I shall never forget, though, Perry's first experiments with gunpowder. When he got it perfected he was so proud you couldn't hold him. "Look at it!" he cried, as he exhibited a quantity of it for my inspection. "Feel of it. Smell of it. Taste it. This is the proudest day of my life, David. This is the first step toward civilization, and a long one."
Well, it certainly did seem to have all the physical attributes of gunpowder; but it must have lacked some of its spirit, for it wouldn't burn. Outside of that it was pretty good gunpowder. Perry was crushed; but he kept on experimenting, and after a while he produced an article that would kill anybody.
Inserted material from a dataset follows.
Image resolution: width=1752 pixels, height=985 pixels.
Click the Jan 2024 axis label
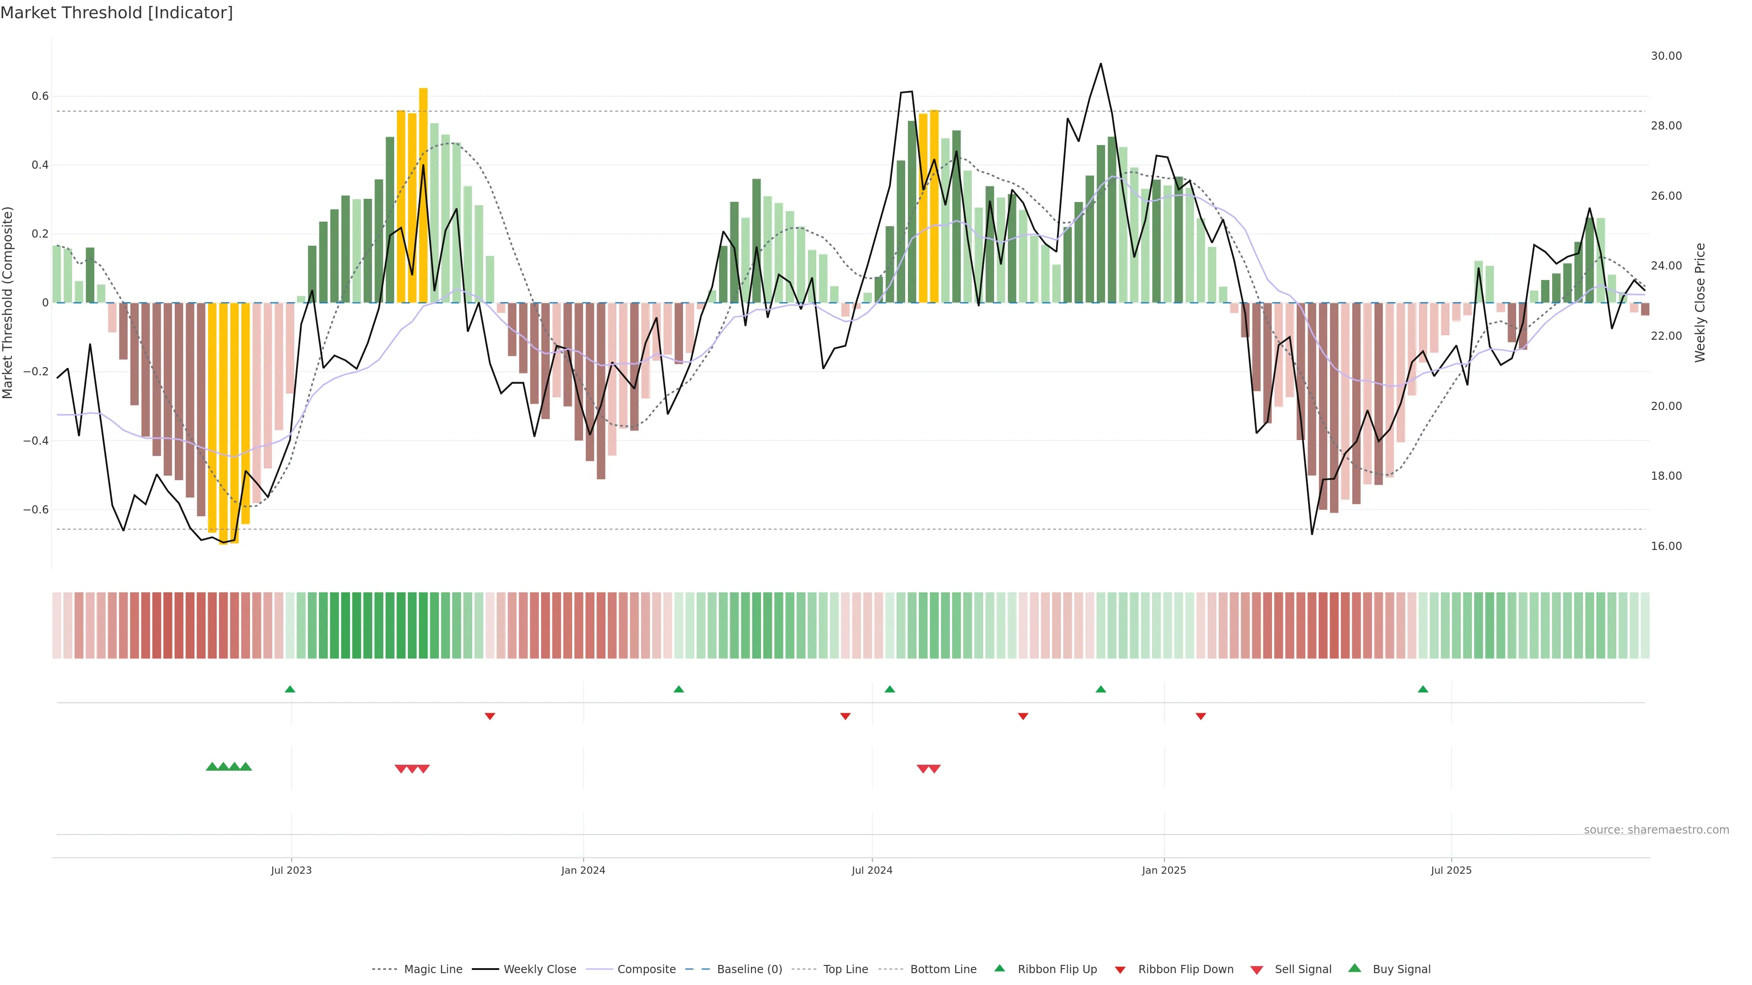tap(583, 870)
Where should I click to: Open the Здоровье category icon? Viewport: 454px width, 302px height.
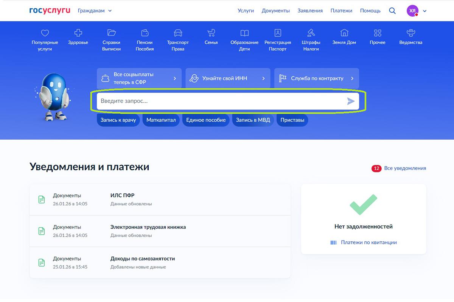click(x=78, y=33)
And then there was the beginning of the battle fleet. Perry and I built the first ship on the shores of a nameless sea. It was a flat-bottom contraption that bore a startling resemblance to an enormous coffin. Perry is a scientist. He had never built a ship and knew nothing about ship design; but he contended that because he was a scientist, and therefore a highly intelligent man, he was fitted to tackle the problem from a scientific bases. We built it on rollers, and when it was finished we started it down the beach toward the water. It sailed out magnificently for a couple of hundred feet and then turned over. Once again Perry was crushed; but he kept doggedly at it, and eventually we achieved a navy of sailing ships that permitted us to dominate the seas of our little corner of this great, mysterious inner world, and spread civilization and sudden death to an extent that amazed the natives. When I left Sari on this expedition I am about to tell you of, Perry was trying to perfect poison gas. He claimed that it would do even more to bring civilization to the Old Stone Age.